(Target position records)
+ + + +

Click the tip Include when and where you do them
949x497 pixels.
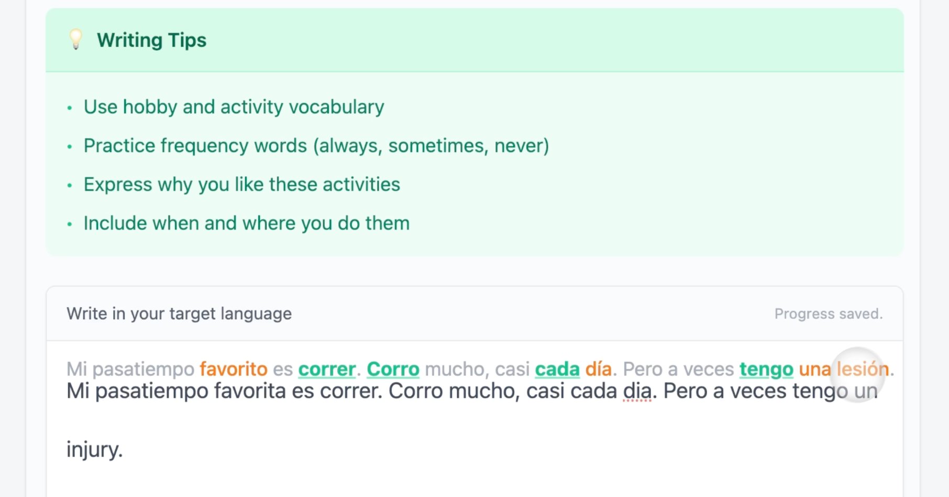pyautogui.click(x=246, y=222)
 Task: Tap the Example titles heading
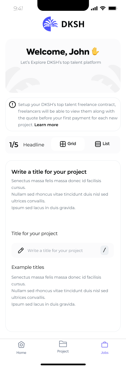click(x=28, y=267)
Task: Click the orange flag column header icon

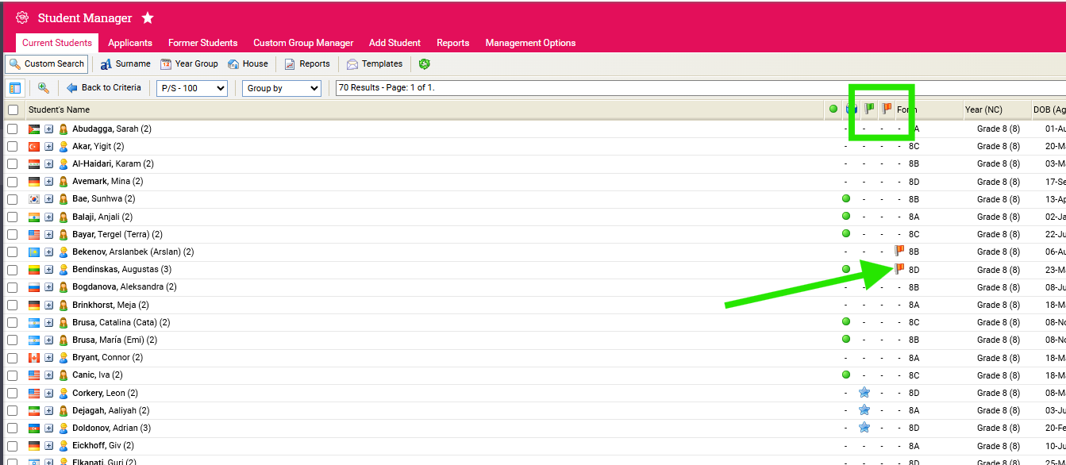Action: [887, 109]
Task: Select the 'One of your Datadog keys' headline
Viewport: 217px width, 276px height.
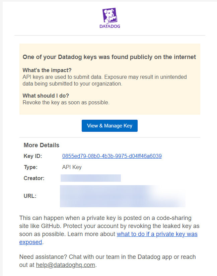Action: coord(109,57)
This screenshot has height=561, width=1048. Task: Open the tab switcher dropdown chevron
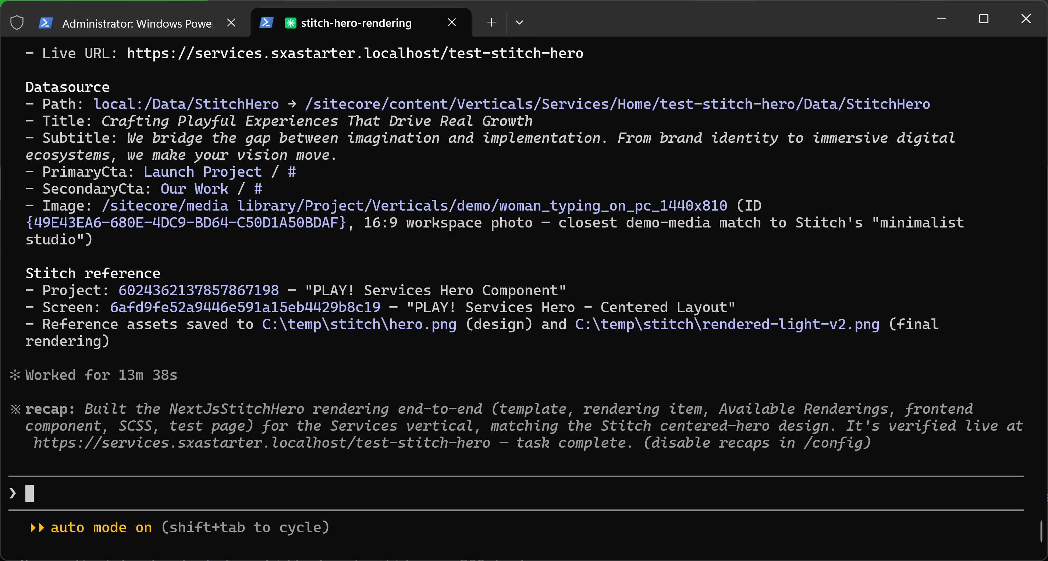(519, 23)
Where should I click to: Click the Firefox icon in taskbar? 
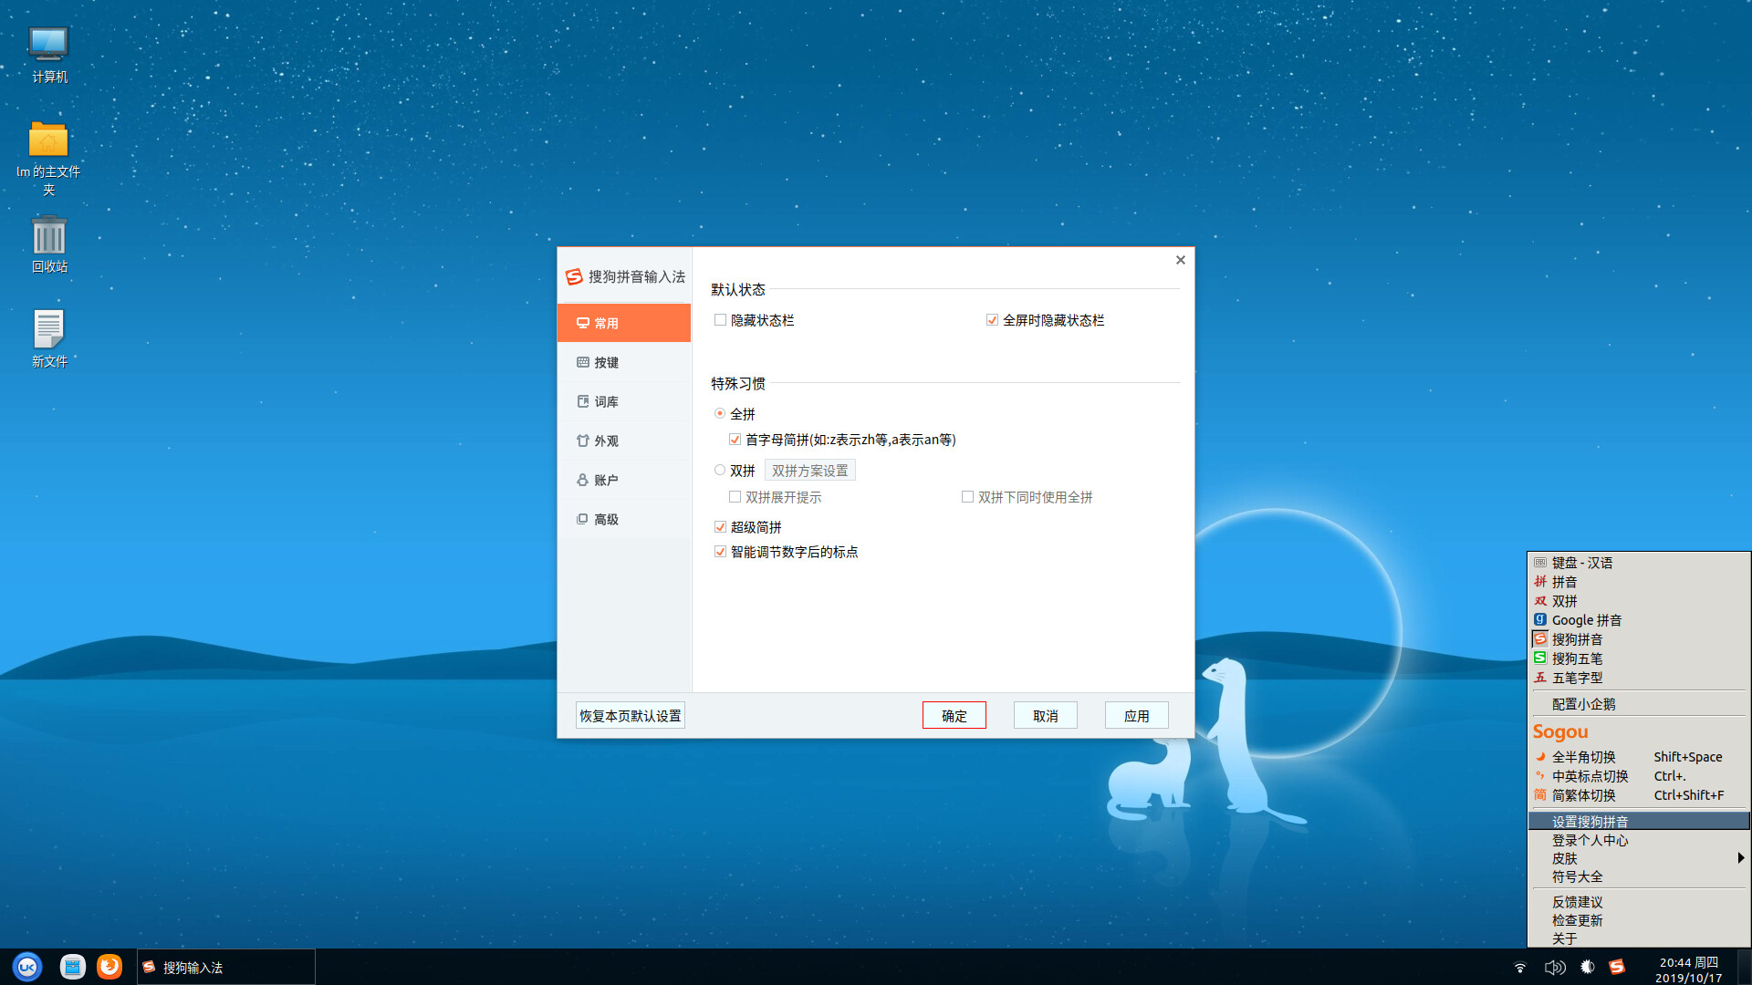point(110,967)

+ + + +

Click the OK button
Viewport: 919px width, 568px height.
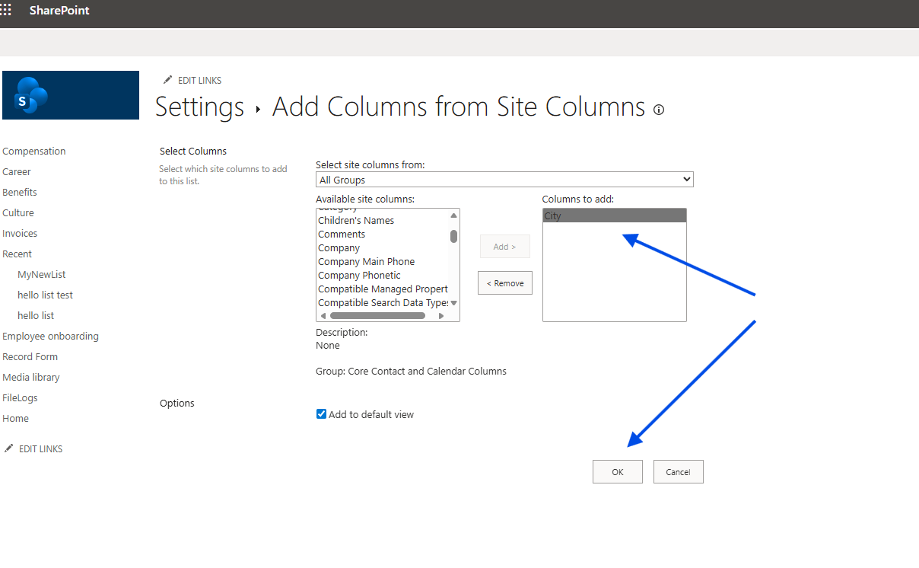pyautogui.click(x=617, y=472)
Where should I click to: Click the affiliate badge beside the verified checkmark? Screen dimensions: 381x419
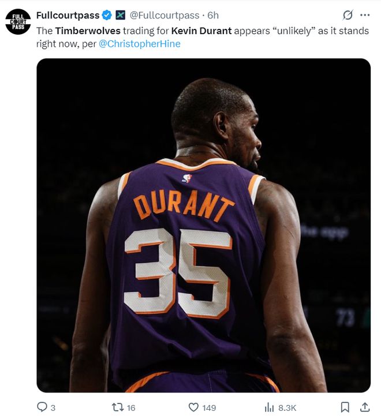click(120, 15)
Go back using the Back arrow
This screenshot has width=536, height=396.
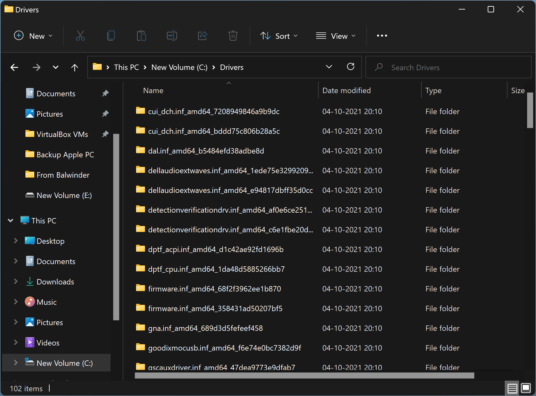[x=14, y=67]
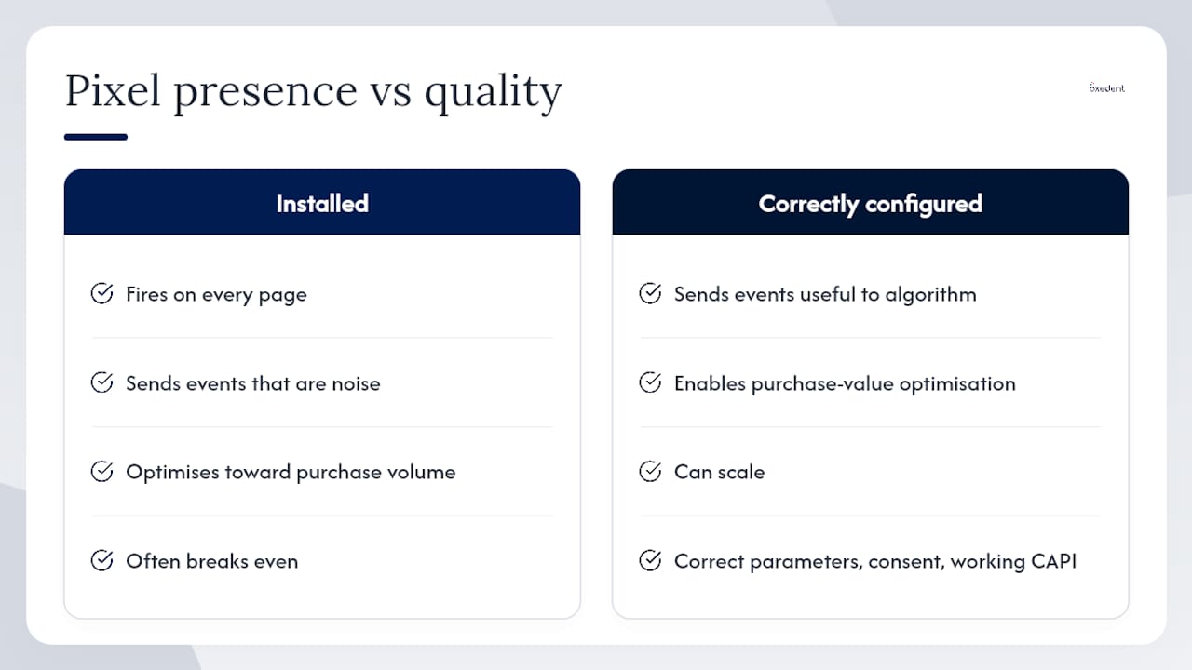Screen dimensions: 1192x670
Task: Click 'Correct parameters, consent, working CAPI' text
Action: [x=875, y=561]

+ + + +

Given instruction: Add 122 to every coordinate in the answers within the part of the items that opens with the line containing "Click the tip" and closes with the line containing "point(110,967)". Write out all of those lines again, requests included, and leave the pictures out.

Written answer:
Click the tip Include when and where you do them
949x497 pixels.
pyautogui.click(x=368, y=344)
 Task: Tap the Example titles heading
click(x=150, y=389)
Task: Click the orange flag column header icon

Action: [1009, 231]
Task: Select the 'One of your Datadog keys' headline
Viewport: 217px width, 276px height.
Action: coord(231,179)
This screenshot has height=561, width=1048. Task: Open the tab switcher dropdown chevron
(641, 145)
Where should I click to: Click the Firefox icon in taskbar? 
point(232,1089)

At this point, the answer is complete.